AWS, ETL with Glue – Cloud, IS & Business Alignment

AWS Glue was designed based on these principles:

Provide customers the ability to solve problems when the system can not satisfy their needs. Examples include allowing customers to write code to customize ETL pipelines.
Glue must support various analytics environments without forcing a single data model, type system, or query language. It should let customers start with their existing data structure and incrementally adopt Glue for new applications and use cases.
It must reduce time spent managing infrastructure to enhance developer productivity.

Glue contains minor services like the ETL stacks and the Glue Catalog.

ETL stack

It has some core components:

Glue Studio is a visual interface that automatically generates human-readable Apache Spark scripts.
AWS Glue ETL runtime includes core Spark packages and Glue-specific libraries. Spark is chosen as the foundation due to its general-purpose nature and familiarity with developers. AWS also extends it with glue-specific libraries to enhance ETL efficiency and resilience, introducing DynamicFrame and specialized transformations to prepare and clean nested semi-structured data more efficiently
Glue provides an orchestration system to stitch together multiple jobs into a pipeline.
Glue also lets users run Spark jobs seamlessly. The user only needs to submit the Spark jobs, and this service will take care of everything else.
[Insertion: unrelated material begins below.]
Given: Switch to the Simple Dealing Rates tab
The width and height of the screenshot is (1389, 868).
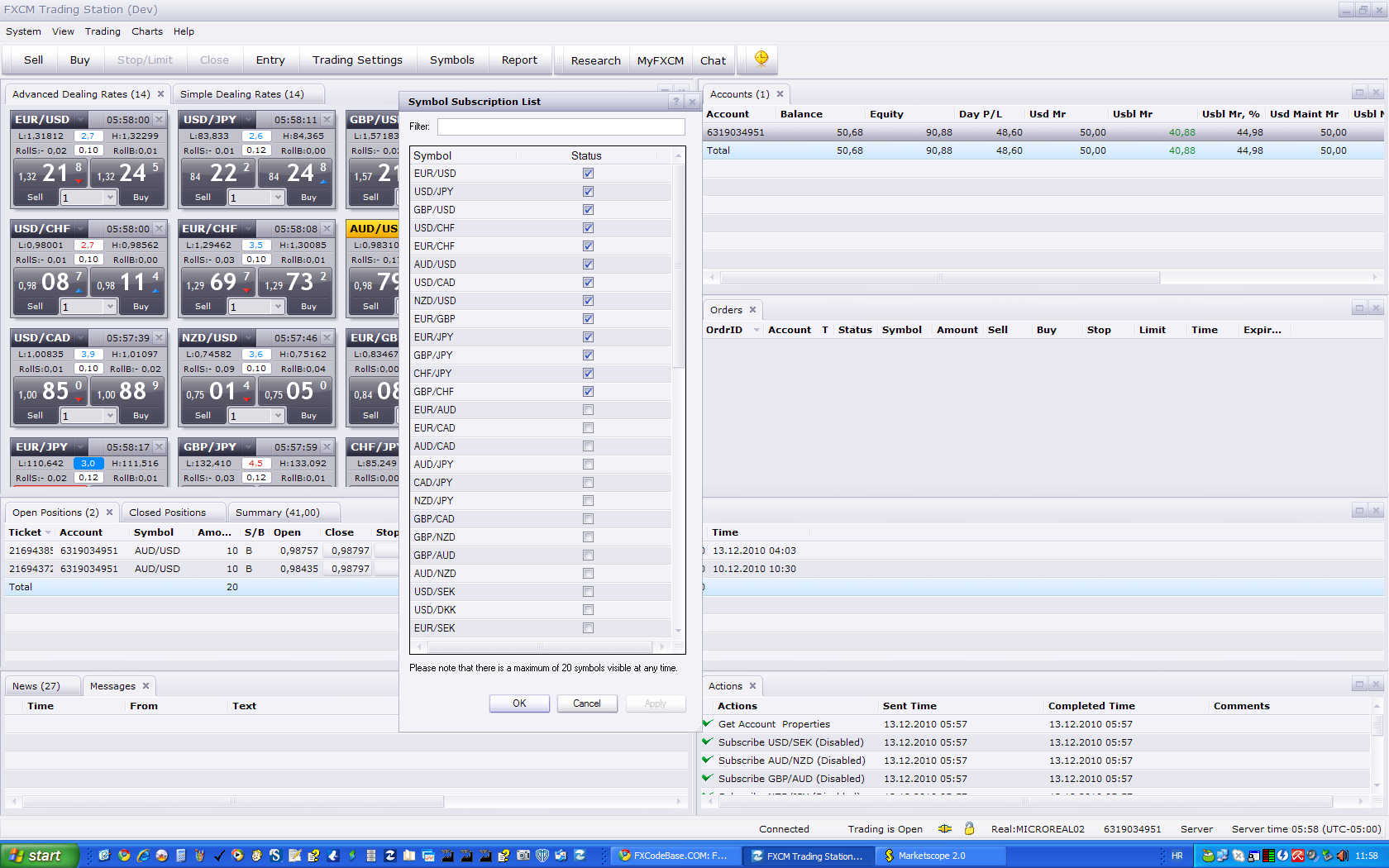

It typically starts in a few seconds and can dynamically scale the resource during job execution.

Glue Data Catalog

Glue also provides a scalable metadata service.
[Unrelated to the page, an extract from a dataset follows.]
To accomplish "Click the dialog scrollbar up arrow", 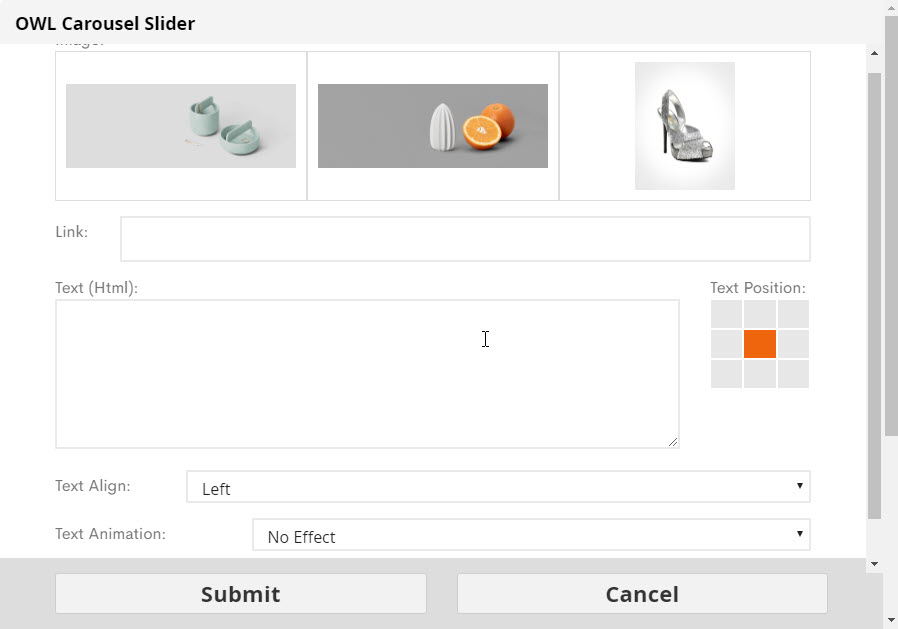I will [x=874, y=53].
It allows customers to model datasets as databases or tables, supporting data in various stores such as Amazon S3, relational databases, NoSQL stores, and streaming data services.

AWS services like Amazon Athena, Amazon EMR, and Amazon Redshift can query the tables defined in the catalog, and users can leverage an Apache Hive Metastore-compatible adapter for adopting open-source engines like Apache Spark and Presto.